There are three key groups where calcium scoring can mislead. First, younger adults. As I said before, early disease often isn’t calcified, so the test can give false reassurance. Second, people with symptoms. If you have chest pain or shortness of breath, you need imaging that shows blockages directly, not just calcium. About 7% of symptomatic patients with CAC = 0 still have major soft plaque on detailed imaging — and among South Asians, that can go up to 28%. Third, very high-risk patients. If your 10-year risk is already above 20%, calcium scoring won’t change what we do.

How often should one repeat scan?

For most, five years is a good interval. If you have diabetes or smoke, three years. That’s because zero calcium today doesn’t prevent calcium accumulation tomorrow. In long-term studies, half of all people with a zero score developed calcium within ten years, and one in ten progressed to scores above 100 — enough to change their treatment plan.

There’s a lot of talk online about universal screening. What is your view?
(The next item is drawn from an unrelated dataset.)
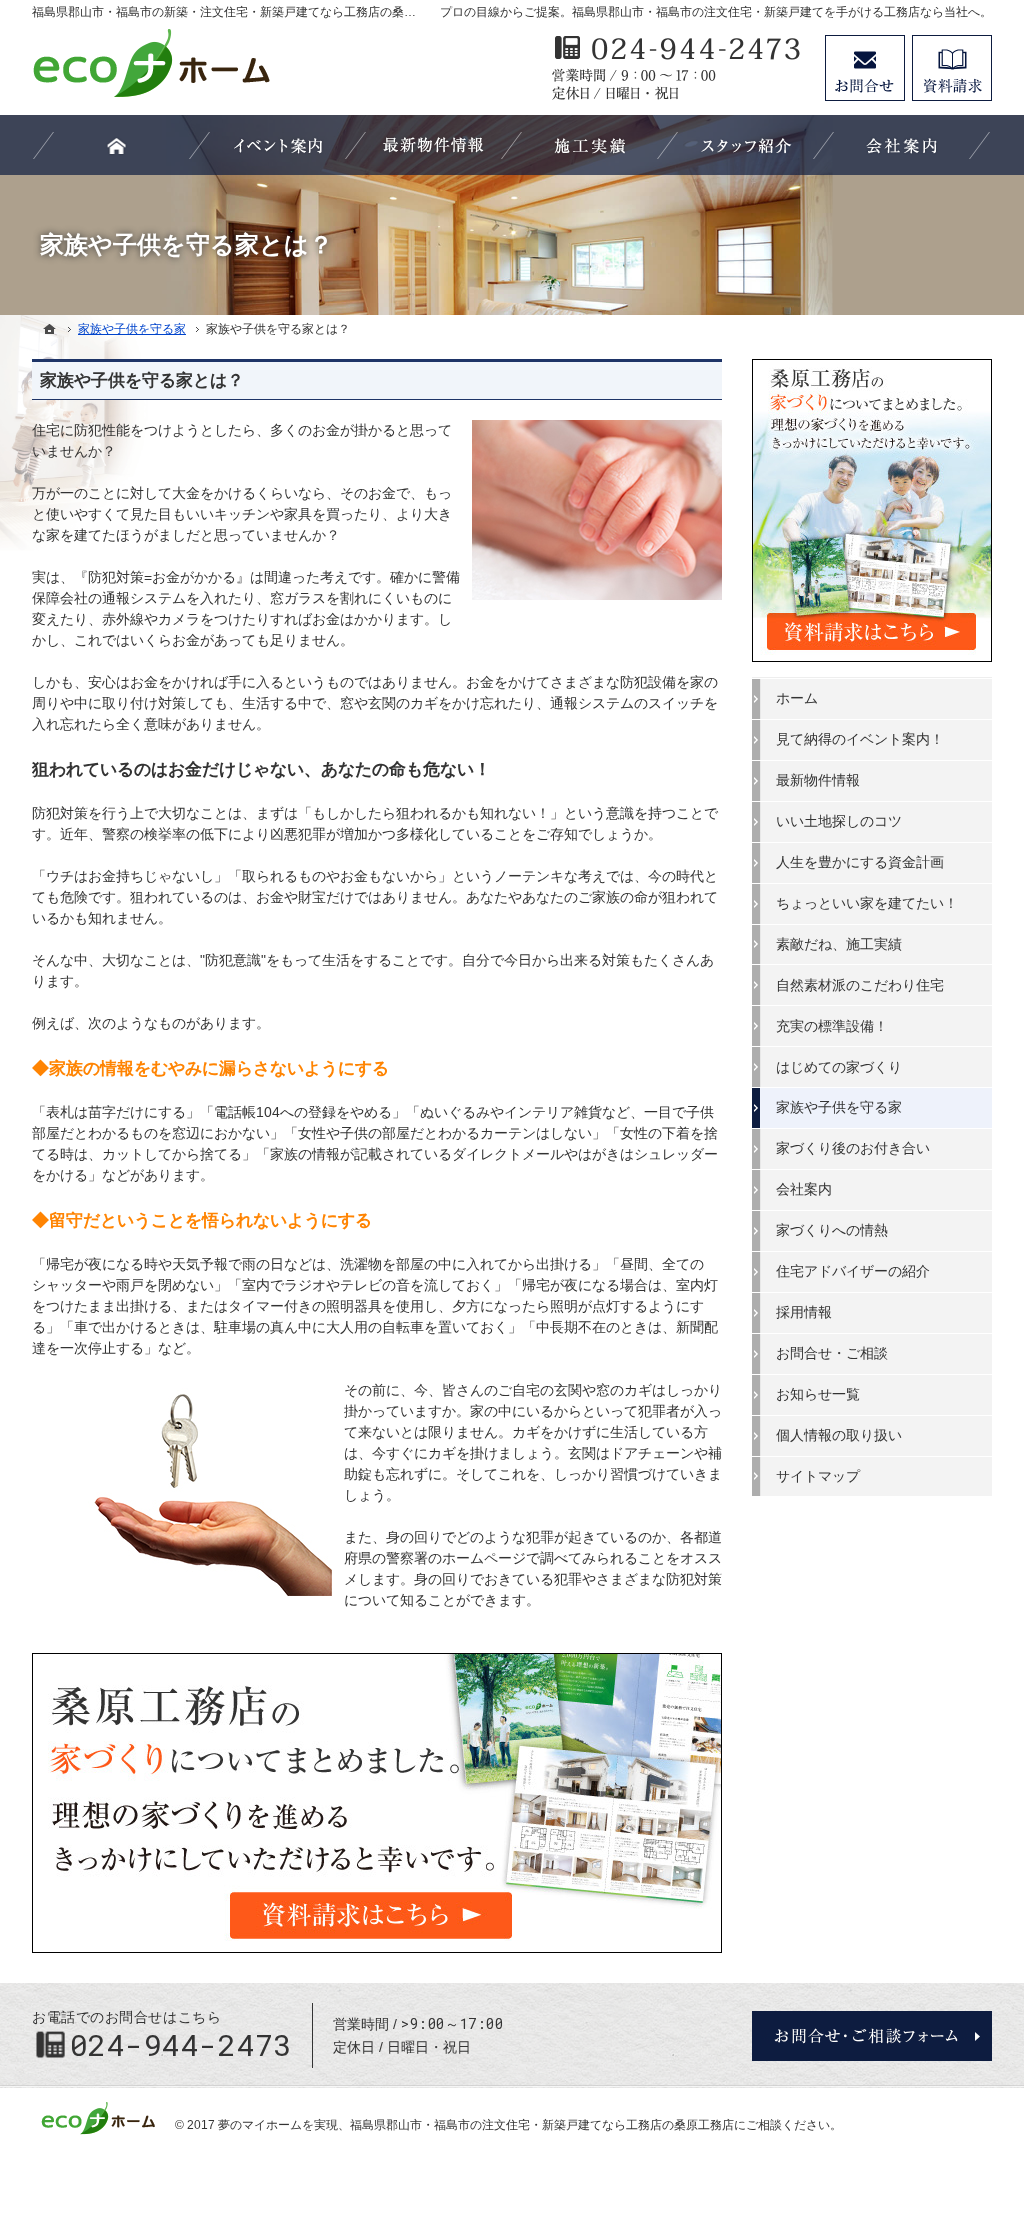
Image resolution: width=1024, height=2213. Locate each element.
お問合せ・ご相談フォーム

That’s one of the biggest misconceptions. CAC works best as precision medicine — for people where we’re genuinely uncertain about prevention. It’s not for universal screening. If you’re already high risk, the result doesn’t change management. If you’re very low risk, it adds unnecessary radiation exposure.

If I got a zero-calcium score tomorrow, how should I interpret it?

Treat it as a green light to maintain what you’re already doing, not to stop caring. It’s reassurance, not immunity. Keep your cholesterol and blood pressure in check, avoid smoking, stay active, and get rescanned at the right interval. Zero calcium today tells you your arteries are quiet — but silence doesn’t mean safety forever.